How Scheduled Automation Can Improve Network Health

Every IT organization is measured against two critical metrics: total service downtime, and mean time to repair (MTTR). The Network Performance Monitoring and Diagnostics market aims to address these two goals, but these solutions are better at minimizing an outage than preventing one. To minimize an outage it helps to proactively monitor for performance symptoms, but to prevent one you must have the tools to monitor the network for underlying problems.
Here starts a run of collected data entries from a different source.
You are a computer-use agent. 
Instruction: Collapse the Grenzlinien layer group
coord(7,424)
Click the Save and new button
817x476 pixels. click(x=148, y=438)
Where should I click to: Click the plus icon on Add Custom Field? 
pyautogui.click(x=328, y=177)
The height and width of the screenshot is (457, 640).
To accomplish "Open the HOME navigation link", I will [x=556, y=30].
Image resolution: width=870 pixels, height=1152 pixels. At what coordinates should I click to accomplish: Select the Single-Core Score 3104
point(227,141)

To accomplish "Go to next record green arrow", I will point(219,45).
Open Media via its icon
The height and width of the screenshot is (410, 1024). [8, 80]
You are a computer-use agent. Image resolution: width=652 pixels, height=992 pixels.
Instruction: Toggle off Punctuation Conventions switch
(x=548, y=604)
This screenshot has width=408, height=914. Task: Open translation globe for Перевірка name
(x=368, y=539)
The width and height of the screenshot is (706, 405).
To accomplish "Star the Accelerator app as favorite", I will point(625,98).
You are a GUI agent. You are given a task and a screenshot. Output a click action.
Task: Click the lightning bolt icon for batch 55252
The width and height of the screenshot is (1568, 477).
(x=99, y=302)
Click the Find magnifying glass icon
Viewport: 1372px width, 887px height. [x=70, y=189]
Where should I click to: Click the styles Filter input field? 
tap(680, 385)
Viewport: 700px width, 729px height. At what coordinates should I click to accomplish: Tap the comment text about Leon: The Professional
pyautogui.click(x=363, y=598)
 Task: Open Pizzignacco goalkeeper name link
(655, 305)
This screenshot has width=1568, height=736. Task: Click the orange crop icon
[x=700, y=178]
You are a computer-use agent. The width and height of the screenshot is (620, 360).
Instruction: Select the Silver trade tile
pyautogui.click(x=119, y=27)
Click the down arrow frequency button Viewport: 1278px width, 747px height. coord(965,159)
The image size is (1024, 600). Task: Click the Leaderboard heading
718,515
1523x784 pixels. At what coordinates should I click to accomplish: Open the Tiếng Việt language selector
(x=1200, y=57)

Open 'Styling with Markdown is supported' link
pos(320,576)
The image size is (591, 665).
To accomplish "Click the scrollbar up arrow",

To illustrate what I mean, let’s compare your network’s health to your heart health. Since the network is the lifeblood of a business, this seems like an apt analogy. When it comes to your heart health, you have the same two objectives as your IT organization – to avoid service downtime (e.g. a crippling heart attack) and reduce mean time to repair (get medical help quickly). Let’s look at three levels of maturity for addressing a potential crisis, using this analogy:

Level 1 – Reacting to Crisis

Let’s say the network is having a heart attack that went undetected. You can imagine a worst case scenario… the CEO is about to present at a board meeting but can’t connect to the network. Tempers are flaring, and the call is made to escalate the issue to Tier-3. This is like making a 911 call to request a helicopter lift. Maybe the analogy is more dramatic than any outage you’ve experienced, but its never a good thing when the end user reports an issue before the network team knows about it. According to the 2018 Network Management Megatrends report by EMA, 39% of problems or outages are experienced and reported by the end user before the NetOps team detects them.

Network monitoring

 

Level 2 – Minimizing a Crisis

Next, let’s say the network is experiencing early signs of distress. The situation is a little less dire, but still urgent. Your NMS detected high utilization on the link between the data center and the headquarters office. Your told that your CEO’s board presentation is 1.5 hours away and he’ll need to connect to an app in that data center. The clock is ticking and it’s time to bring in the big guns to solve the problem. This is like experiencing early signs of a heart attack – chest pain, weakness, and nausea. It’s time to call 911, but your NMS has bought you valuable time. According to EMA, 76% of network operations teams require four or more tools to help them monitor their networks so they can respond more proactively.

EMA research monitoring 3

Level 3 – Preventing a Potential Crisis

Now, imagine the network team was able to isolate the problem just in time. The underlying problem was that a firewall failed over in the data center… the backup kicked in properly, but it was not configured the same as the primary and it couldn’t handle the high bandwidth demands. This raises the question, “do we have a similar problem elsewhere in our network?” You might kick off a project to inspect all the configs on the backup firewalls. If you have dozens of these, it may take a long time to do this manually. So maybe you’ll use a NetBrain Qapp to automate this.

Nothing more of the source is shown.